ゆっくりと「目切り」をする事で、与える印象はガラリと変わるのだそうです。

店員からしたら、細かい事に感じてしまうけど、お客様からしたら気になる事、こういう事に見て見ぬ振りをしないで向き合っていく事は大切だよなと、感じます。

 

見えない相手にはどうしたらいい?

多くのお店では「ありがとうございました!」「いらっしゃいませ!」皆で元気よく挨拶しましょう。しっかりとお客様の目を見て伝えましょう。そんな方針で営業している事と思います。

では、対象のお客様から遠いポジションでお客様と目を合わせる事が出来ない。それでも声だけ発した方が良いのですか?

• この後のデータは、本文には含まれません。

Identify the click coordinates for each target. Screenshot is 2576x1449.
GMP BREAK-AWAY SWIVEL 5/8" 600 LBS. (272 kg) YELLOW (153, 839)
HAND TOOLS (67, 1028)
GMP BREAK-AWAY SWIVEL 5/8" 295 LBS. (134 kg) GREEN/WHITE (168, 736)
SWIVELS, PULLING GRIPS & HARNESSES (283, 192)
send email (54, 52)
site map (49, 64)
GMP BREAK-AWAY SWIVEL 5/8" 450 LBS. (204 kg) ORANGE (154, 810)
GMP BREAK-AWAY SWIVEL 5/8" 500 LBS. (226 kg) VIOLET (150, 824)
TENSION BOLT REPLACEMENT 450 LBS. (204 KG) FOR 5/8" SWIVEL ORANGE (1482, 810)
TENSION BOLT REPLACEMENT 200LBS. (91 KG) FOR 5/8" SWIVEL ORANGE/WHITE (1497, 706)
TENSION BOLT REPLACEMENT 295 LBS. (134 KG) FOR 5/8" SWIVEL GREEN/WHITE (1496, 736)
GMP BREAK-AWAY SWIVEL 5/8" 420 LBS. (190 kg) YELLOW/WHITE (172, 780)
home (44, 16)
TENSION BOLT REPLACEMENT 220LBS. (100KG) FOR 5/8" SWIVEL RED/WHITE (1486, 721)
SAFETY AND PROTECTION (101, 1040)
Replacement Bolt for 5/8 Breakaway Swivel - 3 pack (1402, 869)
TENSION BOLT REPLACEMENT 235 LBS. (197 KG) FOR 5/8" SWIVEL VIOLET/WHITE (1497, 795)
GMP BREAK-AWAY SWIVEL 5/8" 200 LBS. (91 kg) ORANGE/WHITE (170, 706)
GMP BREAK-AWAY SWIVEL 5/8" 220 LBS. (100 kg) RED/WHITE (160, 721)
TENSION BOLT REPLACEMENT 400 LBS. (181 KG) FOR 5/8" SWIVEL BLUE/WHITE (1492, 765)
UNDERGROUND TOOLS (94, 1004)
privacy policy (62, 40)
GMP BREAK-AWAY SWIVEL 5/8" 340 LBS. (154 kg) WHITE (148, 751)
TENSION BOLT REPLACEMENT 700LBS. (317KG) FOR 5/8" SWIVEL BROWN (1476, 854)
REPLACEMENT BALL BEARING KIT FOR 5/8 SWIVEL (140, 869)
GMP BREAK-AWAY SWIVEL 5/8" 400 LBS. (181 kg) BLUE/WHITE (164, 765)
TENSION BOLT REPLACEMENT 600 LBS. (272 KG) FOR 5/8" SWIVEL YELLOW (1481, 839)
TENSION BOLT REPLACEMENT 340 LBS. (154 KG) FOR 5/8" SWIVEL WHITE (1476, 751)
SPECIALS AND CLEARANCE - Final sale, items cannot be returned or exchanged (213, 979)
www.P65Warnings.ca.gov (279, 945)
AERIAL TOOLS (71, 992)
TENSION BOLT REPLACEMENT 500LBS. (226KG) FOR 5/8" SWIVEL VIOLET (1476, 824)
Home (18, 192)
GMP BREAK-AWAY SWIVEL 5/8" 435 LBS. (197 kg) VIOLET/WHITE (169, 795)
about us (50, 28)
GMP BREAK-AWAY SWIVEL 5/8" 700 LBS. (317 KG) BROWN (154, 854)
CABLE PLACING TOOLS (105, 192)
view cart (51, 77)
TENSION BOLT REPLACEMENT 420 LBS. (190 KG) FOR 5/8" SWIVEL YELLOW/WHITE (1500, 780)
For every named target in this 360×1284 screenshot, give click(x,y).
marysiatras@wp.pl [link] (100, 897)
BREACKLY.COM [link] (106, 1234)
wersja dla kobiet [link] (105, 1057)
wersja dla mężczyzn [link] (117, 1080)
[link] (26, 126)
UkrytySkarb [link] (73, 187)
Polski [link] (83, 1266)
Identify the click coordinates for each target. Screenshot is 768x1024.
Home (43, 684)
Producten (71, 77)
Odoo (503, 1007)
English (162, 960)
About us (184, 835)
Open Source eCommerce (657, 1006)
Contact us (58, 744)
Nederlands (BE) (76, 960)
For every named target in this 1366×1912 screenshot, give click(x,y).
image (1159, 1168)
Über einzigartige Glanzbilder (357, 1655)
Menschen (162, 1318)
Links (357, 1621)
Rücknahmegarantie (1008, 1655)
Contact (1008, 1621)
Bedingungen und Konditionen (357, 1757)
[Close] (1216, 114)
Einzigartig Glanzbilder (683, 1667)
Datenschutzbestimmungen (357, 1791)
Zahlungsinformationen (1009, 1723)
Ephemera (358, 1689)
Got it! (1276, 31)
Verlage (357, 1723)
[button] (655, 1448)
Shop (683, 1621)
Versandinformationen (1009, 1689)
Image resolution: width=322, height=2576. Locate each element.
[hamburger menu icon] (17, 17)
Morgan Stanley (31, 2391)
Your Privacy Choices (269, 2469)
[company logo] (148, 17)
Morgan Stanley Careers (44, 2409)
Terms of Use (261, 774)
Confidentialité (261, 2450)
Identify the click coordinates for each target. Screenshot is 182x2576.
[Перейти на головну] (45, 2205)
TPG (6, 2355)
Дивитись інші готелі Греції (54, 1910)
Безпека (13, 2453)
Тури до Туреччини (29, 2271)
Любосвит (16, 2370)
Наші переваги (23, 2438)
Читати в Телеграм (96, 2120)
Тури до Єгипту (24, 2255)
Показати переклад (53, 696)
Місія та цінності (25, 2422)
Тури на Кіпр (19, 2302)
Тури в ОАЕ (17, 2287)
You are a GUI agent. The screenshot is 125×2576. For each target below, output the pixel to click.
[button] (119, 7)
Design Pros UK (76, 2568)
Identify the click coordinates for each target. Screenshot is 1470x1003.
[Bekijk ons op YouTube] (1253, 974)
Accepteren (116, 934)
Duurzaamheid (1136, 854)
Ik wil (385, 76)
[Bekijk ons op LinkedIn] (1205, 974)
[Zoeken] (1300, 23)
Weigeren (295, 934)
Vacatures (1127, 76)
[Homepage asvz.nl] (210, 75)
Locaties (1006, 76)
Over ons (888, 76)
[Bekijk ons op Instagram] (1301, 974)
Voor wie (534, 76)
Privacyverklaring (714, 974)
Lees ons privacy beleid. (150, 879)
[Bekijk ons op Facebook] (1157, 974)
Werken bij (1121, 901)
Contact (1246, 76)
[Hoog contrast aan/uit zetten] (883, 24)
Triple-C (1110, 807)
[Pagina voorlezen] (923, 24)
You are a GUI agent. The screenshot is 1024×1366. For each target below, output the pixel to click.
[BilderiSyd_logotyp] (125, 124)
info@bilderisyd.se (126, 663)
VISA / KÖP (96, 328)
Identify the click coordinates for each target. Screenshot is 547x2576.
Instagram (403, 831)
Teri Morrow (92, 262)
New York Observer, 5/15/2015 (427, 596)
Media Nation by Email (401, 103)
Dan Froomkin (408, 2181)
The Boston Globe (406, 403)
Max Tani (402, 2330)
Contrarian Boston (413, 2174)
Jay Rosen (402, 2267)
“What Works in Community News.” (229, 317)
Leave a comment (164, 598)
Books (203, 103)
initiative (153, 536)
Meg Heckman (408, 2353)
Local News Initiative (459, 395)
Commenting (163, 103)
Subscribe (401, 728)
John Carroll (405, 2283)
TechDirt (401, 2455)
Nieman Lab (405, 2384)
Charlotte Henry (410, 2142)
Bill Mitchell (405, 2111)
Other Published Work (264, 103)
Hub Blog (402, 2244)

なんだか、形だけで声を張り上げてもかっこ悪くないですか?

こんな質問を俺も何度も受けました。長年考えたテーマでしたが、

本書に書かれたたった一言でスッキリ解決しました。

「心の目」を合わせるのだと。

どんなに離れていても、心の目は合わせられる。

俺は今もこの考えを大切にしている。

 

頼まれやすい人」になりましょう。

頼みやすい人の3つの共通点はこちら

  • 笑顔でいる事
  • 忙しそうでないこと
  • やさしそうなこと

なるほど、確かに。頼みやすい。

良く忙しい時にお客様から声をかけられやすい人がいます。

これはサービスマンとして大切な要素ですね。

俺も気をつけよう。

忙しい時は結構頼みづらい人になっているかもしれない。

 まとめ

俺にとってはサービスの教科書。お客様の目線に立っていて細やかな事や考え方が書かれている。意識が高くレベルの高い事が書かれている。

本来サービスの研修で厳しくすりこまれそうな事を、品があり、優しく、読み終えた後にやっぱりサービスが好きだと思わせてくれる良書。